Anfangs kaum beeindruckt von derlei Hexengeschichten, macht sich Crane ans kriminalistische Werk. Aber schnell muß er einsehen, daß der kopflose Reiter (absolut umwerfend: Christopher Walken) Realität ist. Überhaupt spukt und hext es in und um Sleepy Hollow ganz gewaltig. Sogar die Tochter seines Hauswirtes (bezaubernd: Christina Ricci) scheint die Magie zu beherrschen. Und auch wenn Crane sich zu ihr hingezogen fühlt, ist sie doch eine seiner Hauptverdächtigen.

Zu den ursprünglichen drei Ermordeten gesellen sich bald immer mehr kopflose Leichen, und schließlich entdeckt Crane hinter dem gräßlichen Walten der finsteren Mächte eine Verschwörung, bei der es wie immer um Geld geht, aber auch um den Kampf zwischen weißer und schwarzer Magie und um Rache für einst erfahrenes Unrecht...

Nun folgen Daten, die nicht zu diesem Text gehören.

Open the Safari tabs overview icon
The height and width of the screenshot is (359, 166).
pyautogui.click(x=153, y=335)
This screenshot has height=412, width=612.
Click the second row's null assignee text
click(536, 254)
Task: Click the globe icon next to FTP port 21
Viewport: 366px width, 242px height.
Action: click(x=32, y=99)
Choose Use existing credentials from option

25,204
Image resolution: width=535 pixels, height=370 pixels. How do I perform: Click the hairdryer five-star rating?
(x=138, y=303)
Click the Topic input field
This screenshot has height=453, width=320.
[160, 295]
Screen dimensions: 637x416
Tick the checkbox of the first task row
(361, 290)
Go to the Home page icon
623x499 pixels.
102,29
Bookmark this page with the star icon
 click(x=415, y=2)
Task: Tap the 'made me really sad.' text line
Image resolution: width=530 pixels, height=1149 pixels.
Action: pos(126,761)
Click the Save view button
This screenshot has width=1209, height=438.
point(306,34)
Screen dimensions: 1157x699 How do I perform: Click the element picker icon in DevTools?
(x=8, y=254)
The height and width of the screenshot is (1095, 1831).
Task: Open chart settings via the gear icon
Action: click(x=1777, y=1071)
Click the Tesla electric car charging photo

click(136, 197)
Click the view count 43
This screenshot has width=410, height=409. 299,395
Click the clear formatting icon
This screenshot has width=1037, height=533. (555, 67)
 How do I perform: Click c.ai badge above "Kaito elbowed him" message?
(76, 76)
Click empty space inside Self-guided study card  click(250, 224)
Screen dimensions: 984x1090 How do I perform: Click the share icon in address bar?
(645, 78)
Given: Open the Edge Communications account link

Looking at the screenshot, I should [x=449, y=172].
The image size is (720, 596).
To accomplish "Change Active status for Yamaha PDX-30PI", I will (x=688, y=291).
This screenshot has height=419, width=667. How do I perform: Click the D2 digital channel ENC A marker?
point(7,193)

Burton übertrifft sich bei der Konstruktion seiner Schauplätze am Rande des Industriezeitalters selbst; gleiches gilt für die Glanzleistungen der darin agierenden Schauspieler. Durchzogen von Szenen extremer Gewalt an der Grenze zum Splatter, verströmt "Sleepy Hollow" ein zutiefst romantisches Flair - geheimnisvoll, schaurig schön und von zeitloser psychologischer Tiefe. Höchstwahrscheinlich Burtons bisher bester Film.